Moscou, allié du régime de Bachar el-Assad, a nié avoir effectué ces raids nocturnes, qui ont visé la localité d’Ariha dans la province d’Idleb (Nord-Ouest), le ministère de la Défense affirmant que « l’aviation russe n’avait mené aucune mission de combat dans cette région de la Syrie ».
Les murs de la clinique al-Chami ont été endommagés par les frappes et l’établissement est désormais hors service. Dans le même secteur, trois immeubles se sont effondrés. On entendait des gémissements de femmes et d’enfants, alors que les secouristes cherchent des corps ensevelis sous les décombres, selon un correspondant de l’AFP.

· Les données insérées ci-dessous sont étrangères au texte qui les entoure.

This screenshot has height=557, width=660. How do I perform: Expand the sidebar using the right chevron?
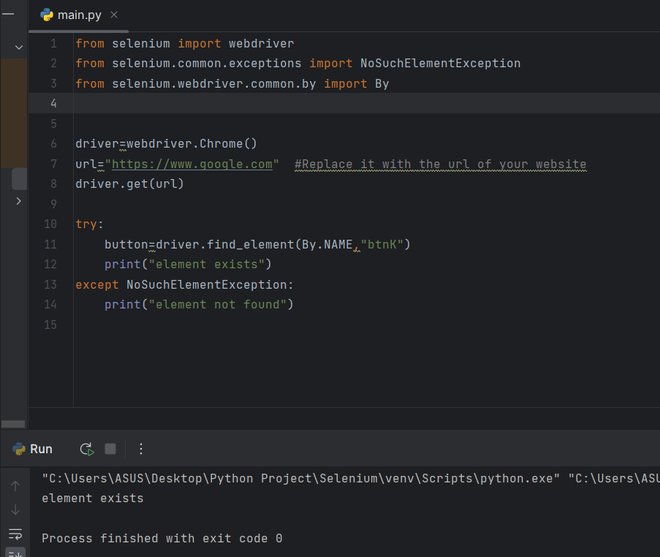click(19, 201)
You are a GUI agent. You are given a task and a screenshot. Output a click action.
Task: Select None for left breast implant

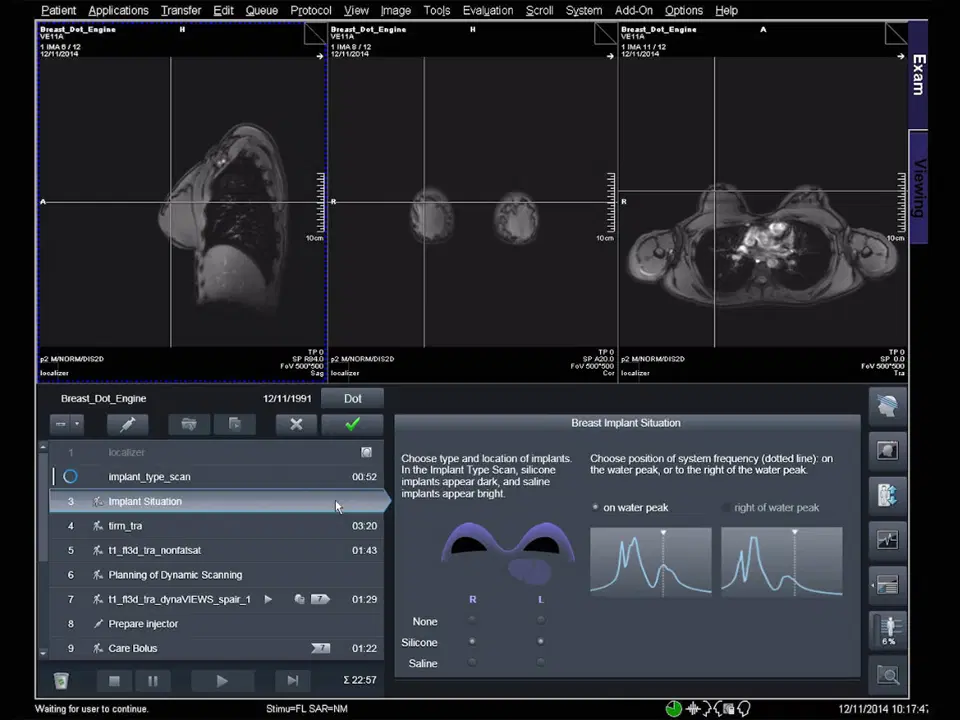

21 civils tués en 24 heures
Selon l’OSDH, au moins cinq femmes figurent parmi les victimes. Ce nouveau bilan porte à 21 le nombre de civils tués dans les bombardements aériens russes sur la région d’Idleb au cours des dernières 24 heures, d’après l’OSDH. Les forces gouvernementales ont reconquis mercredi la ville stratégique de Maaret al-Naaman, la deuxième plus grande de la province d’Idleb, et poursuivent leur progression pour récupérer la région, dominée par les jihadistes de Hay’at Tahrir al-Cham (HTS, ex-branche syrienne d’el-Qaëda). Cette région, composée d’une grande partie de la province d’Idleb et de secteurs attenants des provinces d’Alep, Hama et Lattaquié, abrite aussi d’autres groupuscules jihadistes et diverses factions de l’opposition armée affaiblies.

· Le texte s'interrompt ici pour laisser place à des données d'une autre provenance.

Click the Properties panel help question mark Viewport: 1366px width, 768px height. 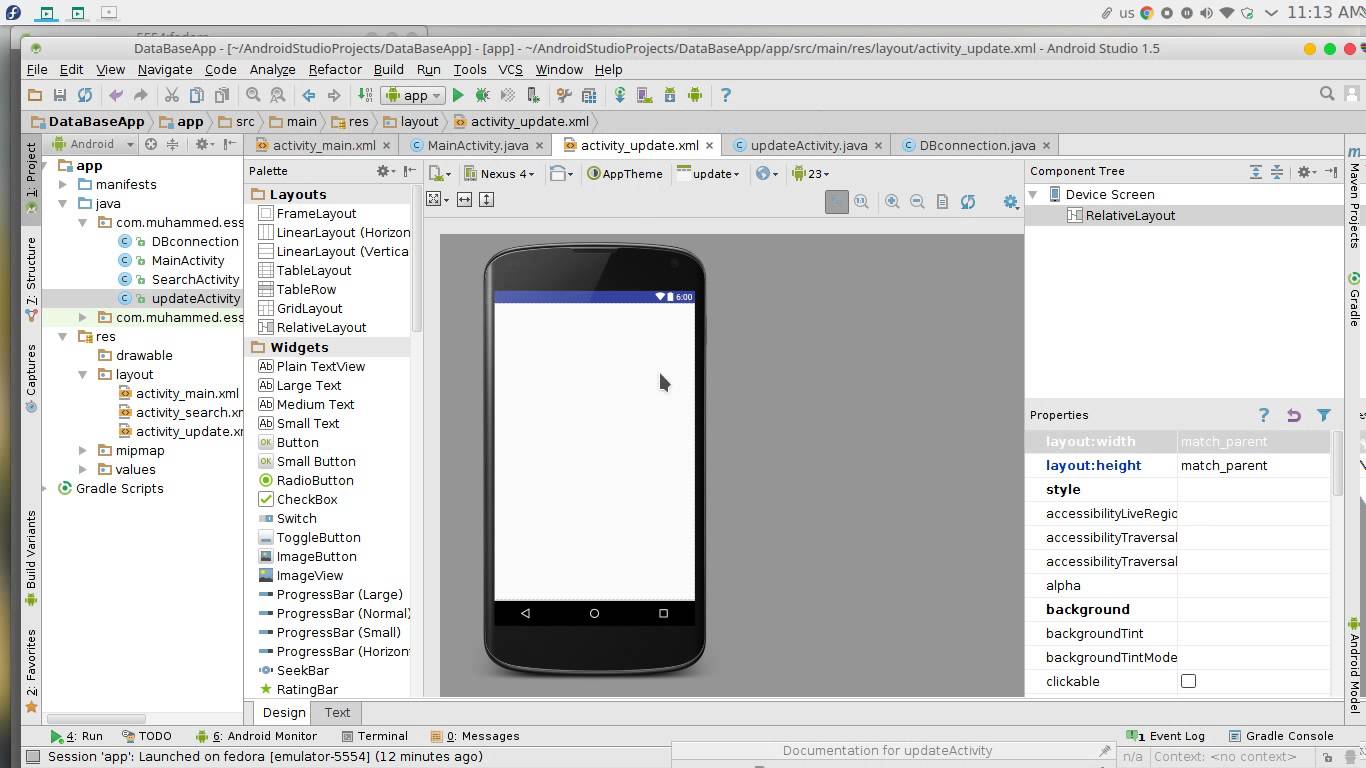1264,415
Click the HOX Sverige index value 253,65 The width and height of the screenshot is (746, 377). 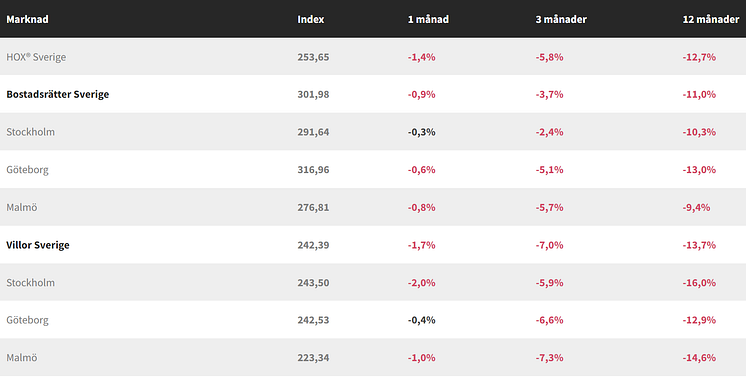313,57
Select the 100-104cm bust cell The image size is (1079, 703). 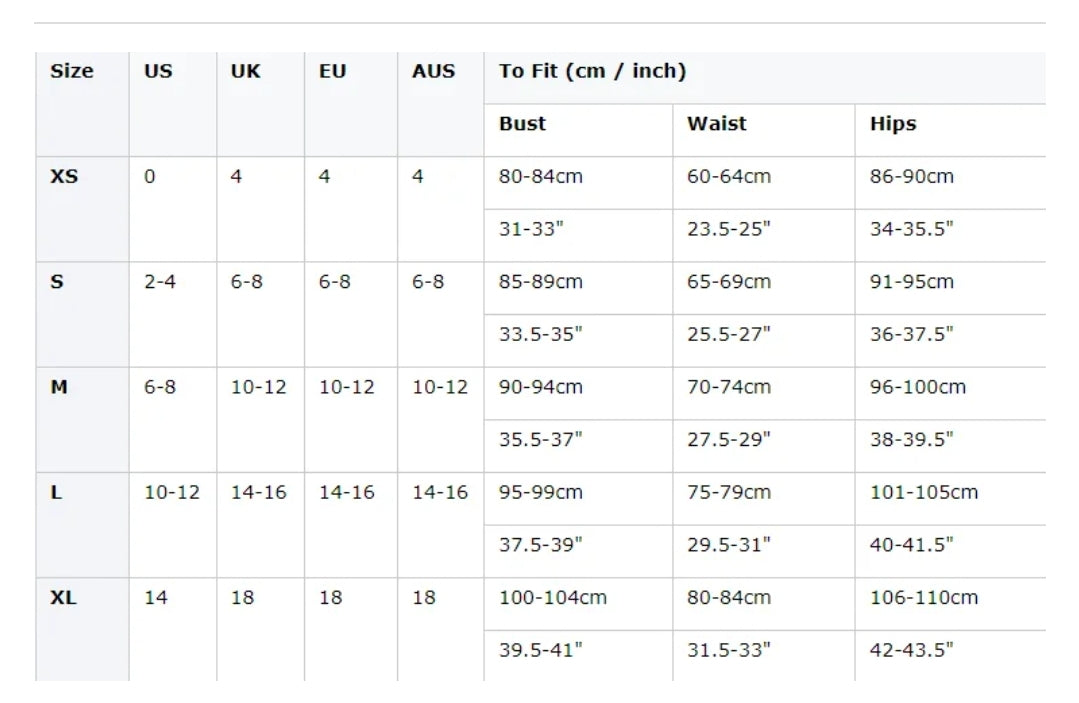pyautogui.click(x=553, y=598)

Les forces du régime avancent actuellement au nord de Maaret al-Naaman vers la localité de Saraqeb, quasi entièrement désertée ces derniers jours à la suite de violents bombardements. La localité d’Ariha se trouve entre Maaret al-Naaman et Saraqeb. Saraqeb est située sur l’autoroute M5, une voie stratégique qui connecte Damas à Alep, deuxième ville de Syrie et ancien poumon économique du pays, que les forces gouvernementales cherchent à récupérer alors que le régime tente de ressusciter une économie moribonde ravagée par près de neuf ans de guerre.
À cinq kilomètres de Saraqeb
Les combats avec les groupes jihadistes et rebelles de la région ont lieu à l’heure actuelle à moins de cinq kilomètres de Saraqeb, a indiqué
l’OSDH. L’importance stratégique de Saraqeb réside également dans le fait qu’elle se trouve à la jonction entre la M5 et une autre autoroute-clé (M4) reliant Alep à la ville côtière de Lattaquié. Le régime veut récupérer ces deux grandes routes commerciales. Quelque 50 kilomètres de la M5 sont toujours hors de portée du régime, selon l’OSDH.
Après des mois de bombardements et de combats, les forces du régime contrôlent désormais plus de 40 % de la province d’Idleb. Après avoir enchaîné les victoires contre les insurgés avec le soutien de l’aviation russe ces dernières années, le régime contrôle désormais plus de 70 % du territoire national.
Depuis décembre, plus de 388 000 personnes ont fui leurs foyers dans la région d’Idleb, selon l’ONU, dont 20 000 durant les deux derniers jours. Les combats « doivent cesser », a martelé mercredi au Conseil de sécurité de l’ONU le secrétaire général adjoint pour les Affaires humanitaires, Mark Lowcock, mettant en garde contre l’aggravation d’une « catastrophe humanitaire ».